• [Task instructions] Beginning at the line with "Click the Net Weight column header" in the records below, return each line up to and including the last, exactly as it stands, but not the pictures.

======== Supplied material

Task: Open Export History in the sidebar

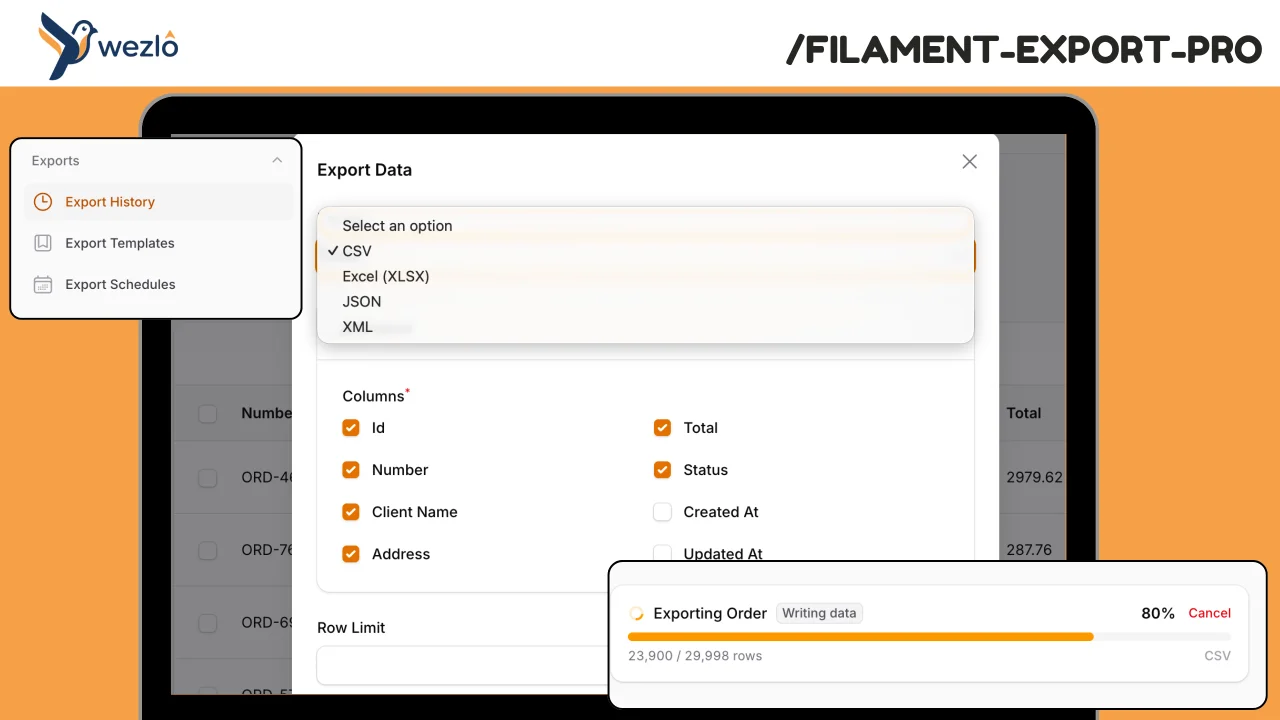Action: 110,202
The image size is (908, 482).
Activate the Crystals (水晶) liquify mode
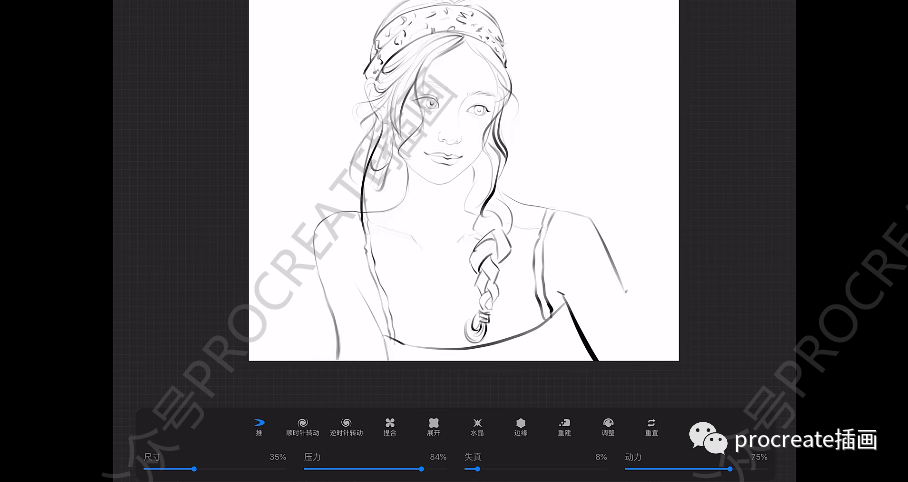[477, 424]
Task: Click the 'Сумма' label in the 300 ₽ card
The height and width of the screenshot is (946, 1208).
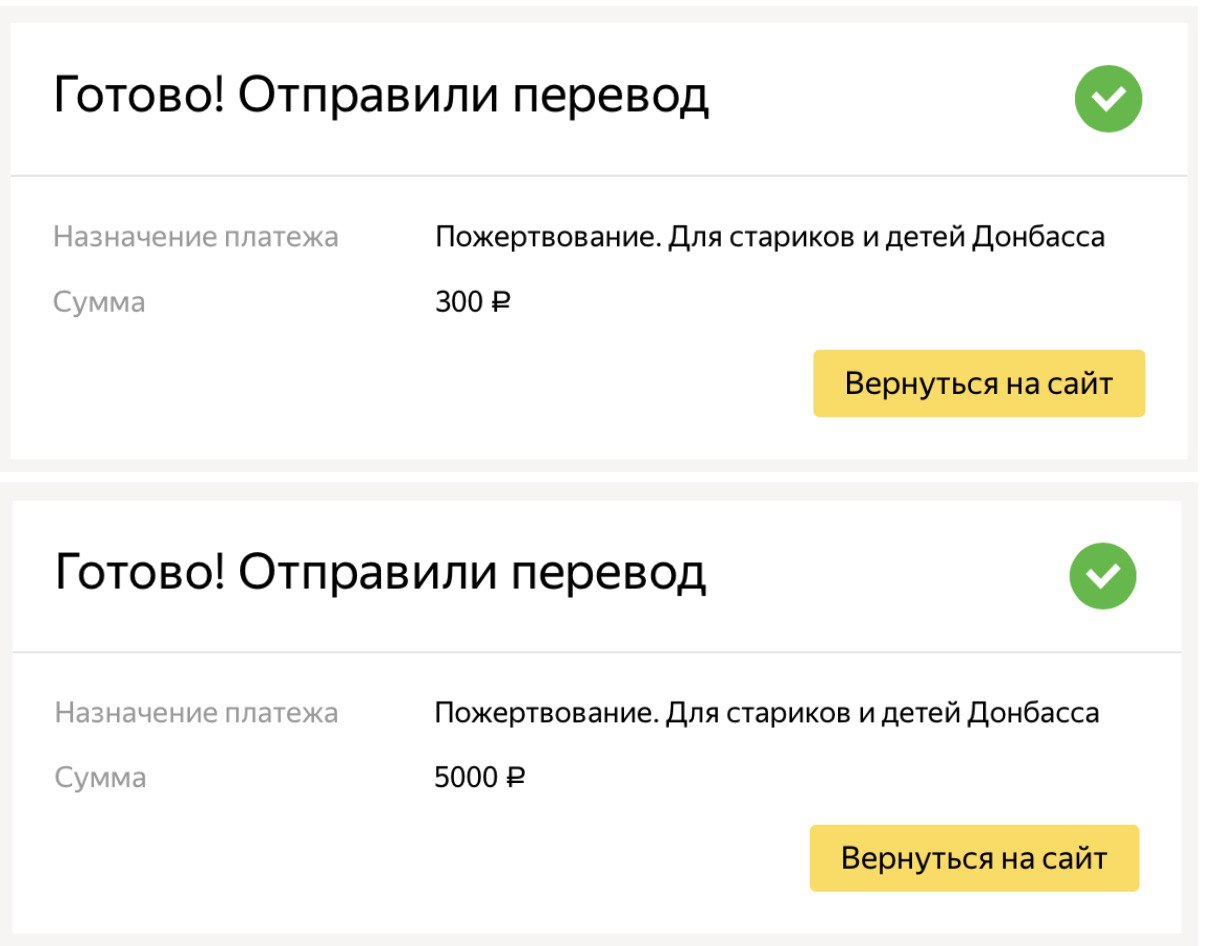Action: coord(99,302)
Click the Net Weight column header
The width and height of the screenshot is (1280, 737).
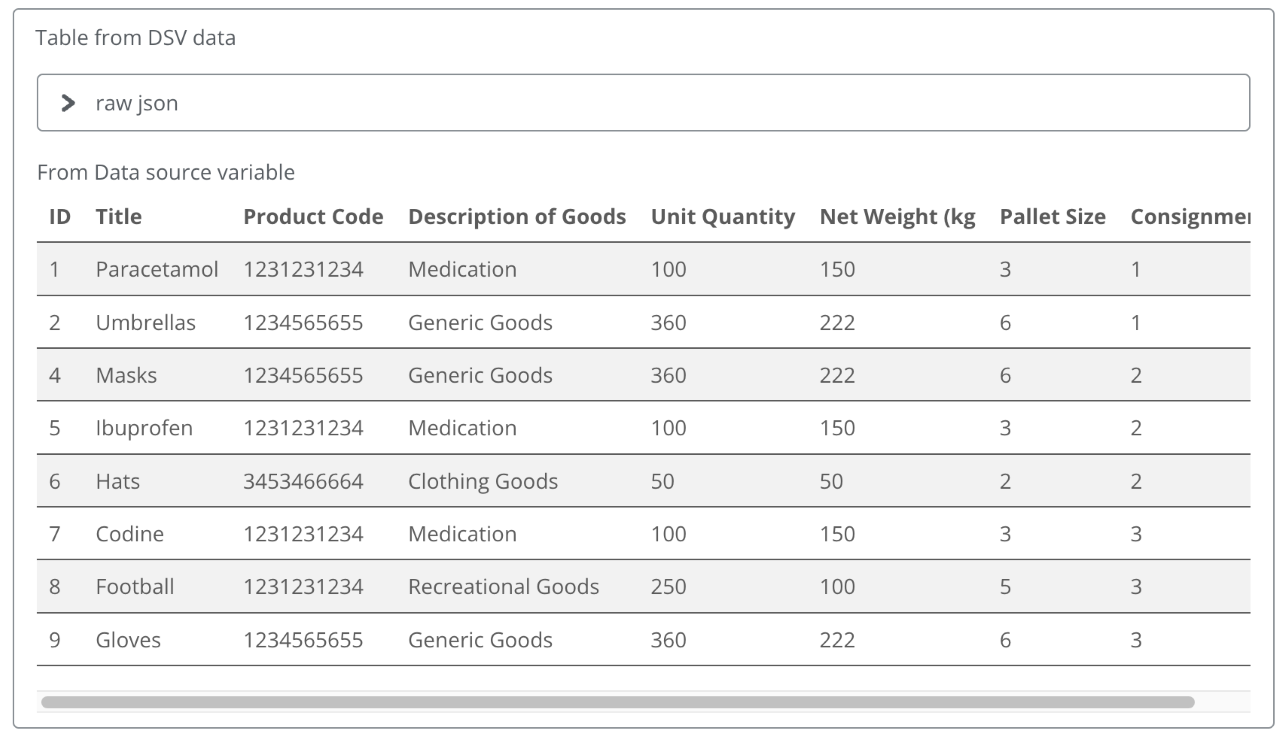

================

• [Answer box]
Click the Net Weight column header
The width and height of the screenshot is (1280, 737).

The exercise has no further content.